Monday, January 23, 2012

Any Old Glasses?

The Redoubtable Walkers are just back from Luang Prabang where they had a wonderful time, despite  their van being hit by a truck on a narrow mountain road, PLUS they discovered the body of a young Italian man who'd disappeared a week earlier while swimming in a river. (They reported it to authorities, then watched the local fishermen go out in a flotilla of boats to retrieve the body and, in a very touching and beautiful ceremony, reverently ferry him back to shore.) (Someone needs to put the family of this young Italian tourist in touch with the Walkers so they can hear all about it. I'm sure it would bring much comfort to them.)

All very sad and dramatic, yes,  however, that's not what I wanted to tell you. It's this:  the old eye doctor actually broke down in tears.

Yes, the elderly optomologist wept.

What happened was that when we were in Luang Prabang several years ago, we heard about an old retired optometrist working among the poor in Laos, treating eye problems gratis.  Then, back in HK, I was just about to throw out all my old glasses when I recalled this fellow, and since Lois and Paul were about to leave for a holiday in Luang Prabang, I gave all my unwanted glasses to Lois to pass on to our friend Ruth to pass on to this doctor.

Lois did so and said Ruth was grateful that someone cared about what this eye doctor was doing, and said she'd definitely see he got them.

But then I found another half dozen old pairs (gosh, I can really shop, can't I!) so - since getting donations to Laos is always so fraught - put them aside waiting for someone else to visit LP so they could be delivered personally,  and when I heard that the Walkers were about to depart for those shores, I gave her the glasses and told her about the elderly optometrist, and The Redoubtable Mrs Walker, so much more efficient than I am, passed on word among her friends and gathered many many more pairs to drop off to Ruth.

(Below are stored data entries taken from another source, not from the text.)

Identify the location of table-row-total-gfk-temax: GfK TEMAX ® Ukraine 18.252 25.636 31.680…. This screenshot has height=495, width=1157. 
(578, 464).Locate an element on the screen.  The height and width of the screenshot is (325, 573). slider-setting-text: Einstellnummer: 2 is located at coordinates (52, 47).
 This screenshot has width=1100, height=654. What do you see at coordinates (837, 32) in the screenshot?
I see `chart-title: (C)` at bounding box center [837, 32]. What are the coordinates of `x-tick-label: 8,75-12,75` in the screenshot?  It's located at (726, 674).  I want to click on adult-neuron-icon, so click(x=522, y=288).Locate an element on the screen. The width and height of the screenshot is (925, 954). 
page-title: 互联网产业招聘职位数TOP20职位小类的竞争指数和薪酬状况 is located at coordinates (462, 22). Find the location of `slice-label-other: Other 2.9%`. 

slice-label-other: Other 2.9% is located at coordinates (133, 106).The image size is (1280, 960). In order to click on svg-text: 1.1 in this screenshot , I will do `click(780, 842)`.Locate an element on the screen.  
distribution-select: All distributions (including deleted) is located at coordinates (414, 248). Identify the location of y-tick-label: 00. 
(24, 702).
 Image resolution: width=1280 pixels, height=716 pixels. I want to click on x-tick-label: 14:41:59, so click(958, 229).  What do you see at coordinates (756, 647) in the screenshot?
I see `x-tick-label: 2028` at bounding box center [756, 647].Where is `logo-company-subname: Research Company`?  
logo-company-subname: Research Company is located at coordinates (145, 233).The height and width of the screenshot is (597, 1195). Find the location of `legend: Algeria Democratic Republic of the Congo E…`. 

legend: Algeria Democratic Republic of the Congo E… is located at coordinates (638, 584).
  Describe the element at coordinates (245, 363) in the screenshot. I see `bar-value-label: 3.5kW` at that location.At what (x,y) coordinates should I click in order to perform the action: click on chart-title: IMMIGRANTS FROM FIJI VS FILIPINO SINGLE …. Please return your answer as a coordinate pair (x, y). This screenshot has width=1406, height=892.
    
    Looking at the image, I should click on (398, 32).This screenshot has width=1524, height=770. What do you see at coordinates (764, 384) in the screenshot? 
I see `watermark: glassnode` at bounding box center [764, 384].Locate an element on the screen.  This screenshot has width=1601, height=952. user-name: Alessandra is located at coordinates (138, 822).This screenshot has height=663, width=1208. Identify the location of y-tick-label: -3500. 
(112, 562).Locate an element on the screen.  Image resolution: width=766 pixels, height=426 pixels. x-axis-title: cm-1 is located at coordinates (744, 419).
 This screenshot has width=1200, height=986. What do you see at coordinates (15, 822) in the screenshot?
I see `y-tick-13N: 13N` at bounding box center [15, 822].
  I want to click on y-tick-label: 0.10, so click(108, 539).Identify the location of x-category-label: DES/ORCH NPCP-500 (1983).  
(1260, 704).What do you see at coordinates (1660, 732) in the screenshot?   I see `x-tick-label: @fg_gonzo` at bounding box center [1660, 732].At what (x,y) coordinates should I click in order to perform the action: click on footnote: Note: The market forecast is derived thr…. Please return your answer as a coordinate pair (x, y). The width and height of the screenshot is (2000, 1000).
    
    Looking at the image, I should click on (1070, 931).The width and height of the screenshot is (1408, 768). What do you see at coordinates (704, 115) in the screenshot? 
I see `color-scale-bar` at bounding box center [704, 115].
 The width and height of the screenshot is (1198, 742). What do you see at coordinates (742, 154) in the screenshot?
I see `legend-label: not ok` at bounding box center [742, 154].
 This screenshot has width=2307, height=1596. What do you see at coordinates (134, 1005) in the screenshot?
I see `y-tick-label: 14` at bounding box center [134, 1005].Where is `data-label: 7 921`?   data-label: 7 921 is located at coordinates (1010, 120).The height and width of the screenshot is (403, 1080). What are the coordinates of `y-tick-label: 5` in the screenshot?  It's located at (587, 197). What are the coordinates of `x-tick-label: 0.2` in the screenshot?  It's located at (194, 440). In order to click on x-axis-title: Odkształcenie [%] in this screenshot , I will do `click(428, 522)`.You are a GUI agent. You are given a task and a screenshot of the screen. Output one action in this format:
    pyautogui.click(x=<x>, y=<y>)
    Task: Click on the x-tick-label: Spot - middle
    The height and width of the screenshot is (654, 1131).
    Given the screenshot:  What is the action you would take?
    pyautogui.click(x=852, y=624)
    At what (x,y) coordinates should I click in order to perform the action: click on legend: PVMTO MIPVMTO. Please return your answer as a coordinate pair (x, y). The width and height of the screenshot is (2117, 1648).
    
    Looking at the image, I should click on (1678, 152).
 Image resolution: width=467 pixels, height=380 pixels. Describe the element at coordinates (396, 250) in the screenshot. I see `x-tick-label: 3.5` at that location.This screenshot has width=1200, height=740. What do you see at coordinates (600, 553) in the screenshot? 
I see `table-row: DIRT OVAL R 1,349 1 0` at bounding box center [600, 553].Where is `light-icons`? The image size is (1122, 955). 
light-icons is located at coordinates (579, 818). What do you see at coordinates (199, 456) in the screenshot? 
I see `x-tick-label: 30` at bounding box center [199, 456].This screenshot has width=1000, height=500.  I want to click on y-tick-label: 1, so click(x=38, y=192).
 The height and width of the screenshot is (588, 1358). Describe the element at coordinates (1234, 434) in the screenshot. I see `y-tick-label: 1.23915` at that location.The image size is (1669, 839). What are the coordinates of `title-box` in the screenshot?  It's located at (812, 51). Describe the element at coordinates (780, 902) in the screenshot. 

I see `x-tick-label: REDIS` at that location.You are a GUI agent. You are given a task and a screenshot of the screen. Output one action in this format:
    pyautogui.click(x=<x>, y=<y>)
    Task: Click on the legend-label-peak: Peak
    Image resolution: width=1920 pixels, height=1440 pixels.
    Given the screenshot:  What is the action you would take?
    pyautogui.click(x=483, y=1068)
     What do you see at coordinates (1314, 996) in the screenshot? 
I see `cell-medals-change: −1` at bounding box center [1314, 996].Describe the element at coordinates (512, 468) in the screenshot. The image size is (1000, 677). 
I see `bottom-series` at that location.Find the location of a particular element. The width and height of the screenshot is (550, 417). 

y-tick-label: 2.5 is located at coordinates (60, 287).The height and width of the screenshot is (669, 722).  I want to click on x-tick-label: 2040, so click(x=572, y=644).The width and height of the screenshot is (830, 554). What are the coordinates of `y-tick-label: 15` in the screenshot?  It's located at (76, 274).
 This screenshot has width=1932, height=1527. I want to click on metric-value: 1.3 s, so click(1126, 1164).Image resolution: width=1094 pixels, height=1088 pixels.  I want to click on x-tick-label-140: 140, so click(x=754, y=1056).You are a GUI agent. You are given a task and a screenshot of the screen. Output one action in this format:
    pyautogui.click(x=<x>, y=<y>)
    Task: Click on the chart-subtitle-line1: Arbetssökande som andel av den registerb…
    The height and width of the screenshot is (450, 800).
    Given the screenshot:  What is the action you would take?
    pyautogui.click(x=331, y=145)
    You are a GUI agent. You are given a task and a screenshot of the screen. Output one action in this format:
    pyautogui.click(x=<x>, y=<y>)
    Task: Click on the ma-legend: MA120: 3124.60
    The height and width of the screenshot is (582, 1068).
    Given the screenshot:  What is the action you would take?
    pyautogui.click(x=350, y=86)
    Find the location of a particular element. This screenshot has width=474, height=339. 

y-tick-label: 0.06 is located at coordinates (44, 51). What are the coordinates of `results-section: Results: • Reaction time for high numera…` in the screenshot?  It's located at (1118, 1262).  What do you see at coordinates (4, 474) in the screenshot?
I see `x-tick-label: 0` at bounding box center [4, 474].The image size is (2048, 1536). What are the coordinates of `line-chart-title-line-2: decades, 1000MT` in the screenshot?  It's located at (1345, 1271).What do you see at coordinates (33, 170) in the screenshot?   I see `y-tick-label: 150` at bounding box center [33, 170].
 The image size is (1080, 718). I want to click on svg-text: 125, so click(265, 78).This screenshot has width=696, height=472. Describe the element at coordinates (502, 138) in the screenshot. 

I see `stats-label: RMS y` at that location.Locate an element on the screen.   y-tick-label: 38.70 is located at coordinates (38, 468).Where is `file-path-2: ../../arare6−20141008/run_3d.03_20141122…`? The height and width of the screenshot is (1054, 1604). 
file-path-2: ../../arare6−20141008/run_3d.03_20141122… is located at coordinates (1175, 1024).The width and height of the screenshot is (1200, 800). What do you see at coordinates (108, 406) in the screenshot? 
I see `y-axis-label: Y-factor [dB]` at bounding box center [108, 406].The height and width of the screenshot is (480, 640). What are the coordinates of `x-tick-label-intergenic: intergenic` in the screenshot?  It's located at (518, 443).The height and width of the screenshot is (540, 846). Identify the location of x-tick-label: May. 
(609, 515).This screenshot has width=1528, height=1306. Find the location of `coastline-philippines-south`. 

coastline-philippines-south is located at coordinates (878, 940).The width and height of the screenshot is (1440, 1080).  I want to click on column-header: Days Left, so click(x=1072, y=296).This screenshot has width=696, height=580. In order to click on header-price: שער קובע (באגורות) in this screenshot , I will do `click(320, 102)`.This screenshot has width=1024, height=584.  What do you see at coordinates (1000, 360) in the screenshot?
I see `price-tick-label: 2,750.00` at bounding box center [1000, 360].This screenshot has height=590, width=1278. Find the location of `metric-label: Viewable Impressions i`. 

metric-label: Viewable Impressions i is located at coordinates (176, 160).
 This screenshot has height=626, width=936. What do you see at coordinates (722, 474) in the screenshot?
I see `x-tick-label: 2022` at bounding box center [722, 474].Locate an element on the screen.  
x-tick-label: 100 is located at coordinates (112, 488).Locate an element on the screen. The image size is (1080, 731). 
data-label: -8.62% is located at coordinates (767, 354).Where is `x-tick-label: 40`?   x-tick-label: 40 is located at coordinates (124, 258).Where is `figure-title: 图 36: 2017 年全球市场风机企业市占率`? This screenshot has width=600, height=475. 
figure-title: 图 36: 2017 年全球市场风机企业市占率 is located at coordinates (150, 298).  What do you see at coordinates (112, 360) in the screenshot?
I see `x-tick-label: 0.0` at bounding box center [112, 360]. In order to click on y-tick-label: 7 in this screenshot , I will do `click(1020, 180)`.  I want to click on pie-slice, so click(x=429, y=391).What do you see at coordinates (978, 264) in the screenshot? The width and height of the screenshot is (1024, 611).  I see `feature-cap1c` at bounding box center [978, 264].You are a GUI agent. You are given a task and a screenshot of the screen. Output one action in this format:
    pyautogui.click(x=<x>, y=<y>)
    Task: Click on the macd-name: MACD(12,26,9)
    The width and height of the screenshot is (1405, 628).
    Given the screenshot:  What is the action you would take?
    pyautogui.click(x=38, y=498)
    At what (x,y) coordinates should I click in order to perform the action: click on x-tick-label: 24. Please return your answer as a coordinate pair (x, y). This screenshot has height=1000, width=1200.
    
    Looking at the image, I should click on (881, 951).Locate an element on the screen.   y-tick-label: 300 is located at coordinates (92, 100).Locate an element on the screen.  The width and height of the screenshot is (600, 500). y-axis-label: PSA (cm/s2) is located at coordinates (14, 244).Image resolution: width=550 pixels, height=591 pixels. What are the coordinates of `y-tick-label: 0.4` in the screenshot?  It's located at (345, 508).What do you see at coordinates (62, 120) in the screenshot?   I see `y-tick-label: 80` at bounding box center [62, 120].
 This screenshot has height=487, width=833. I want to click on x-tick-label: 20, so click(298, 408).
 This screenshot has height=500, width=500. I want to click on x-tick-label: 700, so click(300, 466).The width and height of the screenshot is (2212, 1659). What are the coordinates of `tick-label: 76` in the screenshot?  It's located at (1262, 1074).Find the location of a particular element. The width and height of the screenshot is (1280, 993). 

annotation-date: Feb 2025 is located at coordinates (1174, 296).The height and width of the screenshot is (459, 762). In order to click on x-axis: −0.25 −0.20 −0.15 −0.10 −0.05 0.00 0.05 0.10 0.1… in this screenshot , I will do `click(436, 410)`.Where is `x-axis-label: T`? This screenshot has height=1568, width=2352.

And that's what happened, and that's when Ruth told her that when she delivered my previous donation of old eye glasses (thank you Lois) the doctor actually broke down and wept in sheer gratitude.

So that's how badly this lovely now-retired optomologist needs glasses. Like how much he desperately, desperately needs them. It's because the poor of Laos have NO access to getting anything even vaguely optometrologial and the elderly among the Mhong hill tribes really do need them, and it was breaking his heart that there was really nothing much he could do to help.

So, as Ruth also told Mrs Walker, what happened to my old glasses was that the eye doctor went to the nearest poor village, drew pictures on the hands of everyone who needed a pair, and got them to try on each pair in turn and the any person who, at a distance of one foot away from their eyes, could identify what he'd drawn got to keep that pair.

And my collection of unwanted glasses hardly went any distance at all.

So please keep that in mind if you too are about to toss out your unwanted glasses. There is an old eye doctor in Luang Prabang who can be reached through Ruth who desperately needs them. However, since donations aren't generally delivered to the right people in Laos (a shamelessly "the buck stops here" kind of place.), take advantage of anyone you know who is going to LP so they can be personally delivered and that way we can know for sure that he's getting them.

2 comments:

Denise said...

Actually, we donated them to the Government eye hospital. The glasses they were so grateful for were the reading glasses (ie. +0.5 and upwards). The doctor said he cannot use prescription glasses and it is not useful bringing any of these to him. So everyone please collect as many old reading glasses as possible if you are off to Laos and donate them to the Government eye hospitals.

Denise said...

That was actually a comment Aussie Christine made but didn't post here. I thought it was important to pass it on.